That wasn't it

I’m still not able to reach my Chromecast reliably.

I last lost connectivity two days ago, which was way less than 49.7 days since I last rebooted my WiFi router. I might have a problem with overflowing counters, but I also have something much more immediate going wrong.

I’ve also backed out my IPv6 workaround, since it didn’t seem to be helping; rebooting the router likely had more to do with the Chromecast becoming reachable than the “workaround.”

A crashy network discovery daemon caused these symptoms at least once when I was in Google Fiber. That would be my next guess for what to look at, but I didn’t seem to be running one when I looked. I can’t reach umdns and never installed Avahi.

I really wish I had the syslogs from my WiFi router when this was happening, but they disappeared when I rebooted. D’oh!

This shouldn’t have surprised me; you can only write flash memory so many times before it wears out, and writing logs to flash memory would noticeably shorten the service life of a WiFi router, so they usually don’t.

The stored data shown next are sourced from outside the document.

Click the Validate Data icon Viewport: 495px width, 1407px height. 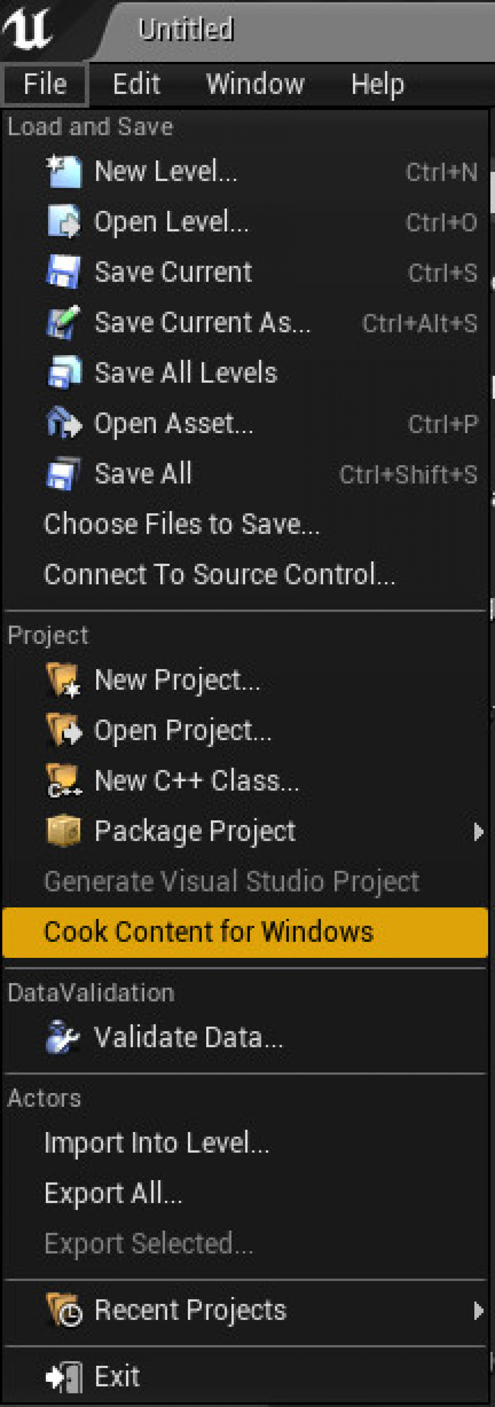tap(64, 1036)
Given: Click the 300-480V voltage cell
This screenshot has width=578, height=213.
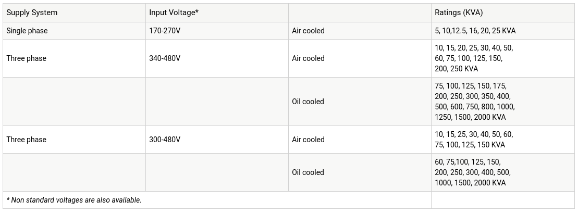Looking at the screenshot, I should [x=165, y=140].
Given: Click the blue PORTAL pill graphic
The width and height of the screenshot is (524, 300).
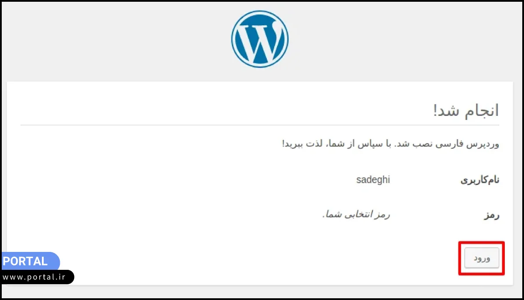Looking at the screenshot, I should 28,261.
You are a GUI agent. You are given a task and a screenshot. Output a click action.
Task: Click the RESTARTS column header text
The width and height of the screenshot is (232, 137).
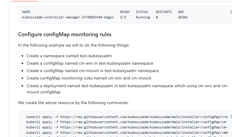164,12
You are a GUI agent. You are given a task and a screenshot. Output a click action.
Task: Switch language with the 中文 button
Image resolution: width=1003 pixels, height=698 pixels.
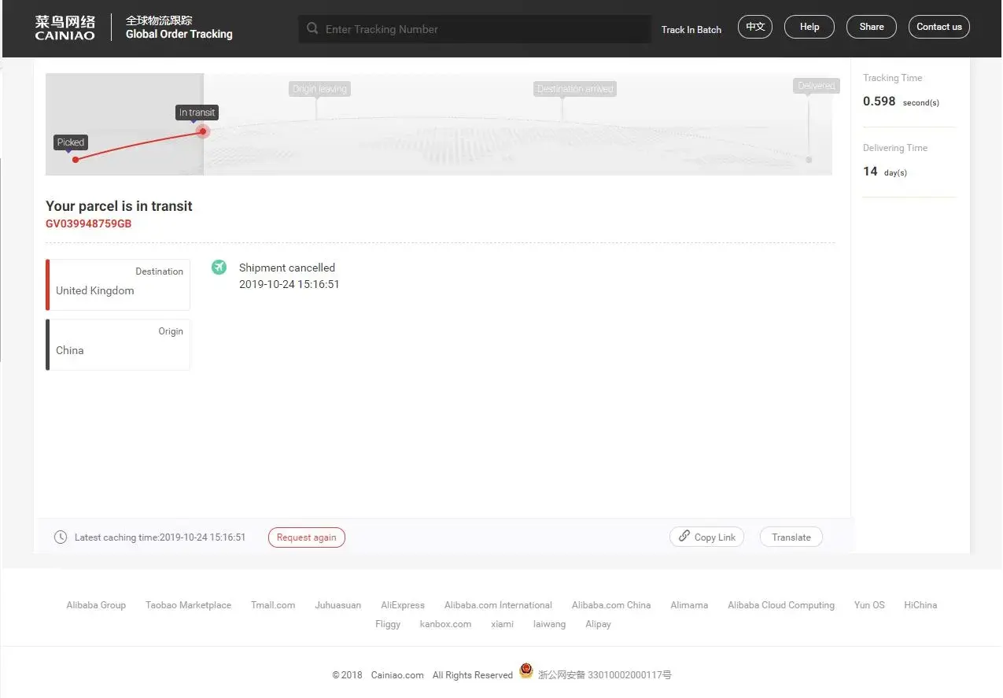pos(755,27)
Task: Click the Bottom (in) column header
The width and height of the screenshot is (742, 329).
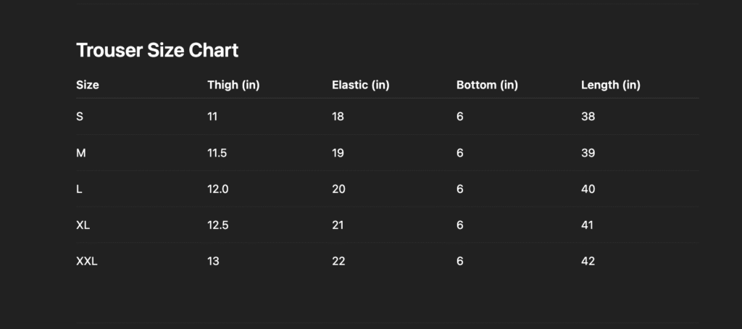Action: [487, 85]
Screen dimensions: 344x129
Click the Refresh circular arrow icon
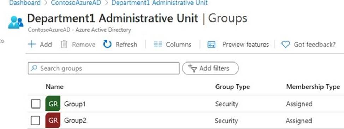point(107,44)
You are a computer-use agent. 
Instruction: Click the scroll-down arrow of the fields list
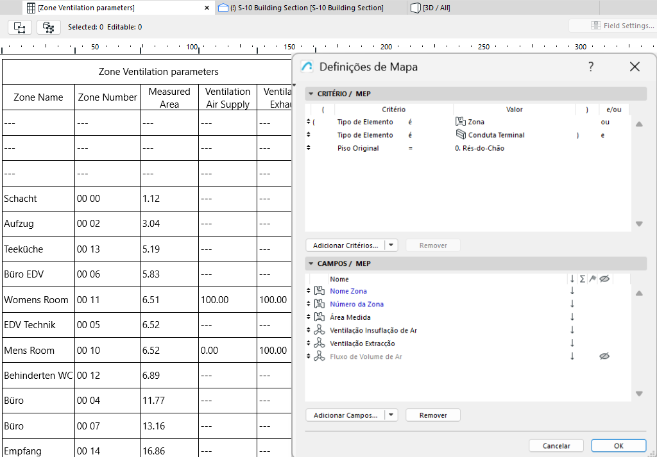pos(638,394)
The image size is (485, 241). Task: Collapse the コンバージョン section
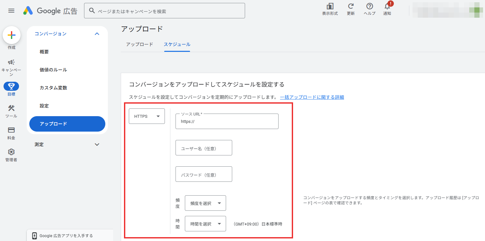pos(97,33)
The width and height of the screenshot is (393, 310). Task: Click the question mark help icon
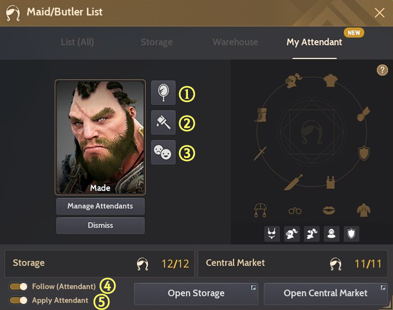(382, 70)
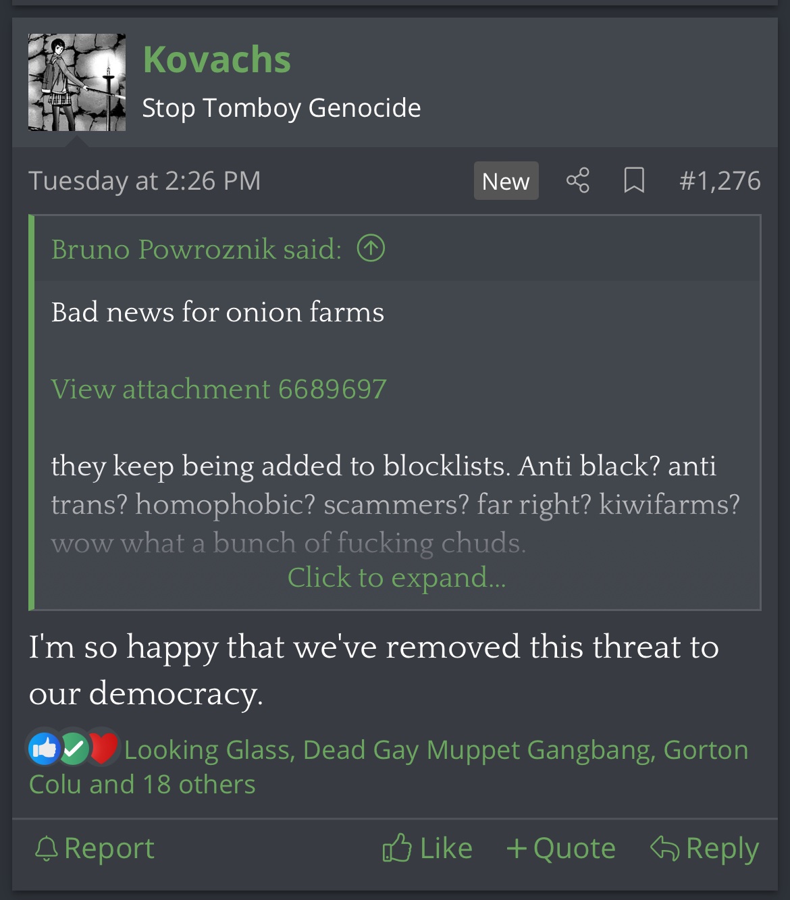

We dealt with this in Fiber by adding an option to the Linux kernel to persist syslogs in memory across warm reboots, PRINTK_PERSIST, and uploaded them to a service that provided reliable storage with logupload. It worked way better than hoping someone noticed the problem and called you before they and/or their roommate rebooted the router.

I’m missing this a lot now, and might dust some of it off and patch it to work with publicly available infrastructure (Stackdriver maybe?) if I still feel like I want it the next time this happens. No promises though, since no one’s paying me for this and it’s about a kiloreboot of time to do.

I don’t have a a firm conclusion here – I’m going to watch some Netflix while my Chromecast is reachable, rather than waiting for things to stop working again.